Re: Inconsistent duplicated row with Spark (Databr...

whatthespark · ‎07-26-2022

I mount an AZ blob storage with this

try:
  dbutils.fs.mount(
    source = "wasbs://client@client.blob.core.windows.net",
    mount_point = "/mnt/client",
    extra_configs = {"fs.azure.account.key."+storage_account_name+".blob.core.windows.net": storage_account_access_key})
except Exception as e:
  pass

I then load the data JSON files with:

from pyspark.sql import types
 
def extra_cat_name(categories):
    """Extract the categories name, handling the fact that different types co-exist because of data migration"""
    true = True
    false = False
    null = None
    if isinstance(categories, str):
        categories = eval(categories)
    try:
        return [categories['translatedNames'][0]['translation']]
    except Exception as e:
        return categories
 
cat_extract = spark.udf.register("cat_extract", extra_cat_name, types.ArrayType(types.StringType()))

**Request A**. Print the passage of the Spark forum post that begins with the words "I then load" and ends with "categories = eval(categories)", inclusive.

**Listed records**.

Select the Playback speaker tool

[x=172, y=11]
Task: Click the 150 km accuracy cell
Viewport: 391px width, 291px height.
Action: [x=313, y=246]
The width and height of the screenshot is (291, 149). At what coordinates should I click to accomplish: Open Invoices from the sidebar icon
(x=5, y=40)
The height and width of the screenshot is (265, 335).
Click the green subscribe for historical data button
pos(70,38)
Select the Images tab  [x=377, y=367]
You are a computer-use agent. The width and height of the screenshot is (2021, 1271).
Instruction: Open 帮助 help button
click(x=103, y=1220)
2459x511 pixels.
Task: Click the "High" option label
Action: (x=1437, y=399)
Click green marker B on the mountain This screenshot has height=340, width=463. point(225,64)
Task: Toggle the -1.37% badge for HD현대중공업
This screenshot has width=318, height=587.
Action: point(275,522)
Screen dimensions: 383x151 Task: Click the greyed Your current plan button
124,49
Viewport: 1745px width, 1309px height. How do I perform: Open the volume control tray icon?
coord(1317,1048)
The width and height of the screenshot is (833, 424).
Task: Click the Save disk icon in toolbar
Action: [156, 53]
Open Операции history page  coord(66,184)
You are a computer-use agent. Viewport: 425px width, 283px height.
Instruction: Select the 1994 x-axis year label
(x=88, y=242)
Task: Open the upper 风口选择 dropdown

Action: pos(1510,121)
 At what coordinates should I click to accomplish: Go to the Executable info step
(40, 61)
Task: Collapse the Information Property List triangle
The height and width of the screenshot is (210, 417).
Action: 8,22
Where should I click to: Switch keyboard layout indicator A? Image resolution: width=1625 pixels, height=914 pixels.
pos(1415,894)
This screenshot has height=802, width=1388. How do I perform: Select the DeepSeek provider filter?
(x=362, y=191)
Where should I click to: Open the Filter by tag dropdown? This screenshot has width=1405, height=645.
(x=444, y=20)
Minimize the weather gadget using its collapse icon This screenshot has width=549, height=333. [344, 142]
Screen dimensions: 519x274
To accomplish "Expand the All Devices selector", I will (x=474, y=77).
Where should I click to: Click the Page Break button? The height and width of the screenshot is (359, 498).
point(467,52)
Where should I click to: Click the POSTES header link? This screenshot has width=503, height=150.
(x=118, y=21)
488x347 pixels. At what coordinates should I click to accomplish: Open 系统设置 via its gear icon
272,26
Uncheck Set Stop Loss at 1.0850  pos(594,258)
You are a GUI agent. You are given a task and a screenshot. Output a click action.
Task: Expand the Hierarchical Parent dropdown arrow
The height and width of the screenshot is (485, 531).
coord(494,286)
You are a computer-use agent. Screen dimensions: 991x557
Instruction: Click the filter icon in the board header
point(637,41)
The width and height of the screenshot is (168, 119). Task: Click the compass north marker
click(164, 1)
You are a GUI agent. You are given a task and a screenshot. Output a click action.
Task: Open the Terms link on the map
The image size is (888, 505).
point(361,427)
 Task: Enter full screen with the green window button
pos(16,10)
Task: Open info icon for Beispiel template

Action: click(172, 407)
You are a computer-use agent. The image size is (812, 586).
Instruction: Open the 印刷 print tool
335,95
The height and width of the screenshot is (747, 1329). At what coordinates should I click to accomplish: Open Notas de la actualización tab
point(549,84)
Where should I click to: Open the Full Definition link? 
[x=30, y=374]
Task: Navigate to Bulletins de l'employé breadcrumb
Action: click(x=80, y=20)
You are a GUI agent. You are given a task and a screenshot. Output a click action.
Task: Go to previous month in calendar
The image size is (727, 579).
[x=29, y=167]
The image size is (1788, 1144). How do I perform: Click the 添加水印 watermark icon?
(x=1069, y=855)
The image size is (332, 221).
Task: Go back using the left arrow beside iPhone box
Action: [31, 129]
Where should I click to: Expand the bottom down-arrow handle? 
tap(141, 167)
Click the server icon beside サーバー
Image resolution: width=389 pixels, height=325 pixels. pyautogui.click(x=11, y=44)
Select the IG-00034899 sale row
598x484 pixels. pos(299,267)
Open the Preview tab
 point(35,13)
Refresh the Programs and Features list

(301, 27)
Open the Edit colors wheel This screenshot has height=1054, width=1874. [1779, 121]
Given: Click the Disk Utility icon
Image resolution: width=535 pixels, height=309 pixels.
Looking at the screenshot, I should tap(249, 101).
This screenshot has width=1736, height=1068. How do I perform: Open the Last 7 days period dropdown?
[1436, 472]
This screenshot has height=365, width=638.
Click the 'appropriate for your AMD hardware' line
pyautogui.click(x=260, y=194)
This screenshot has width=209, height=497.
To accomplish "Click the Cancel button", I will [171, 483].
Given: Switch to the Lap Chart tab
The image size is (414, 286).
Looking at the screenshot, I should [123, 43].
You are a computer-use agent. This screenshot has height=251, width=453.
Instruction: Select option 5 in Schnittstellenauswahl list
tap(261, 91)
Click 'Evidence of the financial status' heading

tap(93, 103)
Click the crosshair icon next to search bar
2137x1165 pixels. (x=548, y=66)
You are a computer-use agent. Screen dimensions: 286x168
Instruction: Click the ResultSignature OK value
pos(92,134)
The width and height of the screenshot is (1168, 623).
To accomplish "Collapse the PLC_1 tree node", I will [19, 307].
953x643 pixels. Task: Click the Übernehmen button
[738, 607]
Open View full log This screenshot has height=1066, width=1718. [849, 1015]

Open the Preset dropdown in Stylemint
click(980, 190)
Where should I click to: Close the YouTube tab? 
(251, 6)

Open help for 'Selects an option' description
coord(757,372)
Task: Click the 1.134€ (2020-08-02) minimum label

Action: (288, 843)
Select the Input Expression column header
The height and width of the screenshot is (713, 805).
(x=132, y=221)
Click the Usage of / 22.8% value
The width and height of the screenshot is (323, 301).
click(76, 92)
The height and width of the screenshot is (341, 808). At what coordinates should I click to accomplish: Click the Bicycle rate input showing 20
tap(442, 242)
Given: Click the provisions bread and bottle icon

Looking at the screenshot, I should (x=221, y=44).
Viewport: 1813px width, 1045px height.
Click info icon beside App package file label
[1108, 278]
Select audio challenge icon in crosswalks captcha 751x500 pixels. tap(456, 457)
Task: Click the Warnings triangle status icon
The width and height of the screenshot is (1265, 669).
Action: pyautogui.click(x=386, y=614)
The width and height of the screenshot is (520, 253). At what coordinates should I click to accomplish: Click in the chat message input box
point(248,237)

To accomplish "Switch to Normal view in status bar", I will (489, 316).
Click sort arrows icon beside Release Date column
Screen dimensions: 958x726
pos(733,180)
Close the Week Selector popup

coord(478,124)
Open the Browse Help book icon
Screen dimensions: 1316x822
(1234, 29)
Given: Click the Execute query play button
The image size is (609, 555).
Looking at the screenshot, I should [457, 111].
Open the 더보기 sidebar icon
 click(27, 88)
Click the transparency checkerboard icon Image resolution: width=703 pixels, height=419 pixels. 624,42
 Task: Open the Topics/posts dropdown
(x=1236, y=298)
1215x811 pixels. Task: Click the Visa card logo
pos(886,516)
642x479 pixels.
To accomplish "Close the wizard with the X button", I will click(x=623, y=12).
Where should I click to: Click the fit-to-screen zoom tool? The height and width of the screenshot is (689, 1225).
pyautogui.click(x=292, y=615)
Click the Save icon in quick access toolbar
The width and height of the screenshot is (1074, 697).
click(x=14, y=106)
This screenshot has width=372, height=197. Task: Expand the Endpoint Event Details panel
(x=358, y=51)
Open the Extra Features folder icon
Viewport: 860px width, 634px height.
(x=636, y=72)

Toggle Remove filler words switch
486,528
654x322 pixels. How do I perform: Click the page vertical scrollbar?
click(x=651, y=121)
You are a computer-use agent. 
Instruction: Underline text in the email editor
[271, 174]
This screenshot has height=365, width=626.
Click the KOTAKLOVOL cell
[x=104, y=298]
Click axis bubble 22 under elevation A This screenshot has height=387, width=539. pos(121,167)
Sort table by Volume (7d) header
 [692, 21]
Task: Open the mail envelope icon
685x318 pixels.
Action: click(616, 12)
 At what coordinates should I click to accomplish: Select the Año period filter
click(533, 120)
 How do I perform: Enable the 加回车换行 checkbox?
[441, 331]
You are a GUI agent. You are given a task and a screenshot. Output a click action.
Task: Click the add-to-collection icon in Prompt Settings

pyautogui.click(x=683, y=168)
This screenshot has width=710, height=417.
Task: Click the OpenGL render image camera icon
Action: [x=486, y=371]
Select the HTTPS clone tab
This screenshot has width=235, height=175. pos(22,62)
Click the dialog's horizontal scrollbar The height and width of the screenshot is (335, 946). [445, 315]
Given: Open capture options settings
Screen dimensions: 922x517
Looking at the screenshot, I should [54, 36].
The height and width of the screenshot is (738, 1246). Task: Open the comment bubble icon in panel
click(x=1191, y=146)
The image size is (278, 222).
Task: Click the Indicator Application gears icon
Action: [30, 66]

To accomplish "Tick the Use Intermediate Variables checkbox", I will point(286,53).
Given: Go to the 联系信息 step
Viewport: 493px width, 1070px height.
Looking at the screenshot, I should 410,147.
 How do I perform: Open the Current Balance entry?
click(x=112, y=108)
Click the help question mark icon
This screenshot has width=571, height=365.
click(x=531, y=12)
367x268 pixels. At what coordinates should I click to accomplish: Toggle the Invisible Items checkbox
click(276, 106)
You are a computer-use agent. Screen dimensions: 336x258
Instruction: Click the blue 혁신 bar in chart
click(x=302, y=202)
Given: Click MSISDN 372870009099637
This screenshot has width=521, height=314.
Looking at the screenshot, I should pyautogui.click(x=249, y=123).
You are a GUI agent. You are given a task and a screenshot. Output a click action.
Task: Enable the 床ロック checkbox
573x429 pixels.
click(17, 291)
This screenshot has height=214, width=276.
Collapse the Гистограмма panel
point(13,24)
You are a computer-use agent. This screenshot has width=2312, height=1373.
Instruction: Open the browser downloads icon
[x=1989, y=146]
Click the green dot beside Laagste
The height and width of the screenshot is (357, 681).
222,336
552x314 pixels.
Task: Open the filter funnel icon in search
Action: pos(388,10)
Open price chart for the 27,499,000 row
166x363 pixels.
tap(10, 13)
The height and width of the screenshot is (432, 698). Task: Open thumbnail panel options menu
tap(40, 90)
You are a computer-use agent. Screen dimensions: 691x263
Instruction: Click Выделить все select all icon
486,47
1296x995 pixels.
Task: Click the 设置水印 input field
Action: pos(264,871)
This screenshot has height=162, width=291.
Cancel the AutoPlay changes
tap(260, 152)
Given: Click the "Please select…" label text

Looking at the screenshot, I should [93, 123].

**Request B**. Output the entries exactly, from the first one through the line containing "Open Операции history", inclusive.

**Task solution A**.
I then load the data JSON files with:

from pyspark.sql import types
 
def extra_cat_name(categories):
    """Extract the categories name, handling the fact that different types co-exist because of data migration"""
    true = True
    false = False
    null = None
    if isinstance(categories, str):
        categories = eval(categories)

**Task solution B**.
Select the Playback speaker tool

[x=172, y=11]
Task: Click the 150 km accuracy cell
Viewport: 391px width, 291px height.
Action: [x=313, y=246]
The width and height of the screenshot is (291, 149). At what coordinates should I click to accomplish: Open Invoices from the sidebar icon
(x=5, y=40)
The height and width of the screenshot is (265, 335).
Click the green subscribe for historical data button
pos(70,38)
Select the Images tab  [x=377, y=367]
You are a computer-use agent. The width and height of the screenshot is (2021, 1271).
Instruction: Open 帮助 help button
click(x=103, y=1220)
2459x511 pixels.
Task: Click the "High" option label
Action: (x=1437, y=399)
Click green marker B on the mountain This screenshot has height=340, width=463. point(225,64)
Task: Toggle the -1.37% badge for HD현대중공업
This screenshot has width=318, height=587.
Action: point(275,522)
Screen dimensions: 383x151 Task: Click the greyed Your current plan button
124,49
Viewport: 1745px width, 1309px height. How do I perform: Open the volume control tray icon?
coord(1317,1048)
The width and height of the screenshot is (833, 424).
Task: Click the Save disk icon in toolbar
Action: [156, 53]
Open Операции history page  coord(66,184)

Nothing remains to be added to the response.